Creating better connections: Heidi Howe

Heidi Howe didn’t seek out a career in real estate. She fell into it by chance, effortlessly landing on her feet in a role that combines a love of community with a go-getter mindset. As the new director of Harcourts St Helens in Tasmania, Heidi was also recently named the winner of Transform 2021.

Heidi Howe’s path into real estate is far from your average journey into the profession.

Before entering the industry, she’d worked in banking, owned a pub, become a mum, and started a community news publication.

But when a friend fell ill, and the phones at the local real estate office needed answering, Heidi stepped in to assist.

“They never got rid of me,” Heidi laughs. “I simply haven’t left.”

That was four years ago, and Heidi quickly progressed from administration to sales agent before taking over the business in April this year.

In between, she’s forged a reputation in her community for her low-key, yet informed approach.

A true transformer

In February, Heidi was among 350 participants who took part in Elite Agent’s Transform Challenge for 2021.

Her can-do attitude quickly impressed the judges and saw her positioned in the top 12 contenders.

She was subsequently crowned the winner after making an inspired pitch as to what she would do with the $5000 prize.

At a time when Tasmania is being inundated with interstate buyers, Heidi’s winning pitch involved creating destination video guides.

“We live in a regional area and there’s a lot of people moving from outside the state to the east coast of Tasmania,” Heidi explains.

“A lot of them are buying sight unseen, so they don’t necessarily know the area and what it offers.”

Each guide will feature Harcourts staff going around the town showing what’s there, what they love about the region, and what services are available.

Concepts that resonated

This year was the second time Heidi took part in Transform, and she credits the program with a dramatic increase in her performance and results.

After Transform 2020, Heidi became the number one agent in her region.

“Probably what I didn’t expect was how it would completely change my focus on why I do things,” she notes. 

“So, I’ve gone from, ‘I’ve got to grow my business, I’ve got to get more listings’ … to being all about, let’s create better relationships with people.”

Insights that struck a chord with Heidi this year included advice from coach Claudio Encina on going above and beyond when it comes to service, authentically connecting with people, and being true to herself.

“I can’t do me any better than me, and no one else can do it either, but just make sure that we’re providing value to our clients rather than just a service and ticking boxes was a really big one,” Heidi states.

One of Claudio’s suggestions was to answer every inquiry with a video.

Heidi now regularly reconnects with clients via video after appraisals and says the response has been fantastic.

“They absolutely love the personal connection of a video,” she notes.

“It’s also a bit of a novelty at the moment because they’re not getting them from anybody else.

“So, it’s one way of standing out from the crowd by sending that video message, and they can see me, they can see that I’ve got a genuine smile on my face, and I really mean what I’m saying.”

Taking over Harcourts St Helens

On April 1 this year, Heidi became the director of Harcourts St Helens.

She notes the biggest transition that came with business ownership was time management.

Between a sales portfolio, running the business, and spending time with her family, Heidi concedes navigating the work/life balance is occasionally a challenge.

“I’ve been working to bring other people into my personal sales team so that I can have that evolution time, the family time and everything like that,” she says.

“I still want to service my clients, but I just physically can’t do everything myself, and I want to manage a good business that’s positive and productive.”

The changeover in business ownership also saw Heidi draw on lessons from Transform and particularly a session by Stone Real Estate’s Neil Webster in the 2020 challenge.

Neil regularly leaves a gift in people’s letterboxes to thank them after an appraisal, and it’s a strategy Heidi has now implemented at Harcourts St Helens.

“We’ve recently had to ask the clients to sign a heap of paperwork with a business changeover.

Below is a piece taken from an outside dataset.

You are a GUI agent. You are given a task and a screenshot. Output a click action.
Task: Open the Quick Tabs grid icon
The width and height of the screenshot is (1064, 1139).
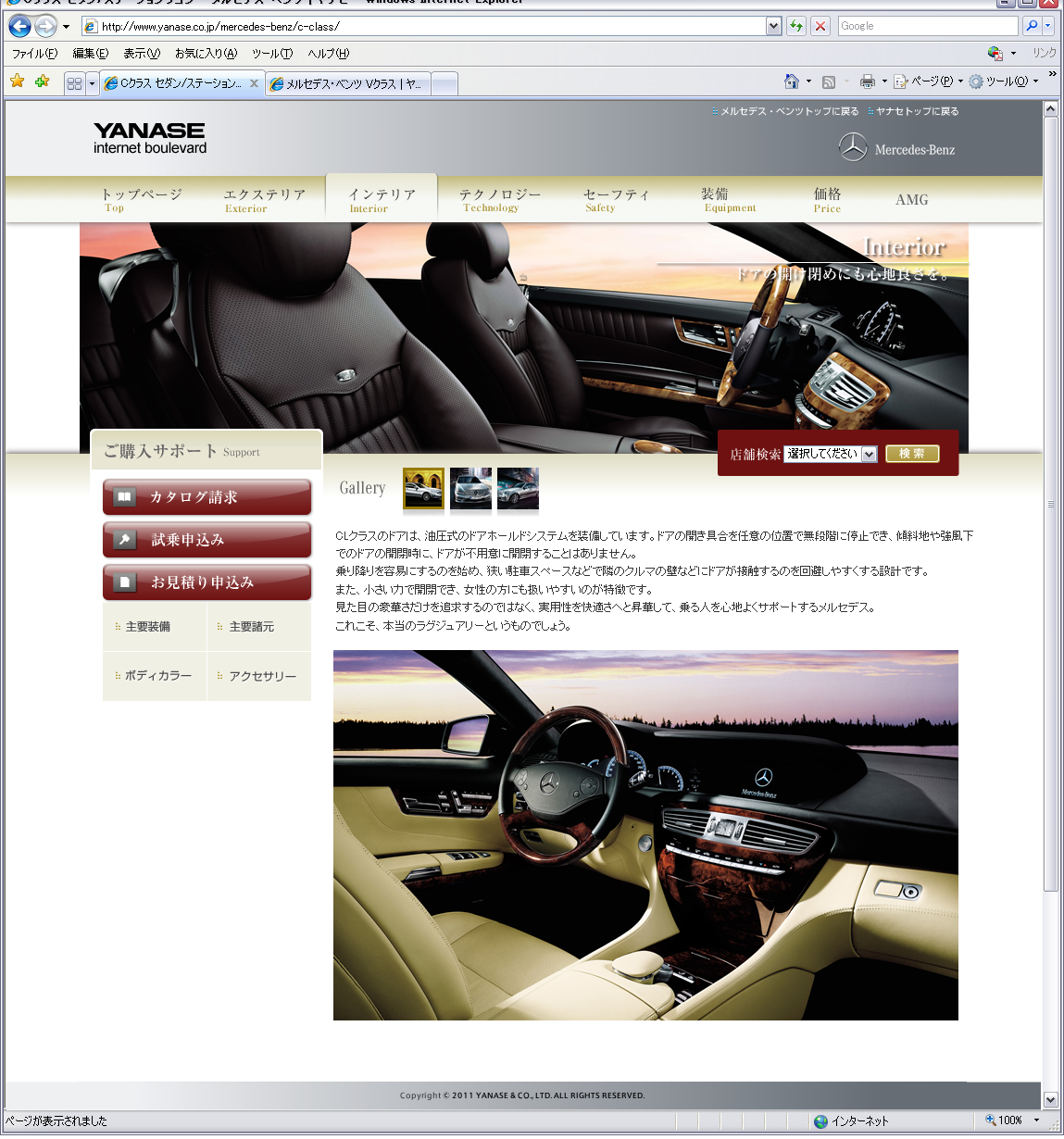[75, 83]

And we just sent a really small packet of seeds out, which we’ve personalised to say thank you from Harcourts,” she explains.

“Just the little touches. It doesn’t have to be huge. It just has to be something.”

A hot Tasmanian market

With the Tasmanian property market firing on all cylinders, Heidi notes 2021 has so far been busy and shows no signs of slowing down.

“I’ve still got a lot of interstate buyers and they are buying sight unseen,” she says.

“Because the restrictions with travel are a little bit easier, now we’re finding they’re putting the property under offer subject to a personal inspection within five to seven days. But they’re buying flat out.”

Heidi also states there are currently far more buyers than sellers in the market.

To address the shortage of stock, she has allocated a team member specifically to buyers, so Harcourts can keep in contact with them and ensure their database is up to date.

On the vendor side, the team is actively letterbox dropping in areas where they know people want to buy to let property owners know there are buyers ready to go.

The team is also active in the community.

“One big thing for me is I actually go and do my own shopping instead of doing click and collect or delivery because the number of referrals I’ve picked up just from being in the supermarket is insane,” Heidi says.

Ongoing community connection

Being active in her community is something Heidi prides herself on. It’s also part of her success when it comes to being known.

Long before entering real estate, Heidi started a community news publication, and notes it now helps provide a soft introduction to potential clients.

Called The Coastal Column, the publication has a print distribution of about 750 and focuses on sporting clubs and local events.

It fills a gap in the market that the major regional papers don’t service.

“The content is community news and things like that,” Heidi says.

“I try very hard not to be controversial. I’m not interested in starting fights between left and right-wingers or anything like that. If it leaves a positive memory when you put it down, that’s the aim of the game. “

The Coastal Column was Heidi’s base income for almost a decade, and it’s something she happily retains an interest in but explains she has brought in assistance to manage content in recent months.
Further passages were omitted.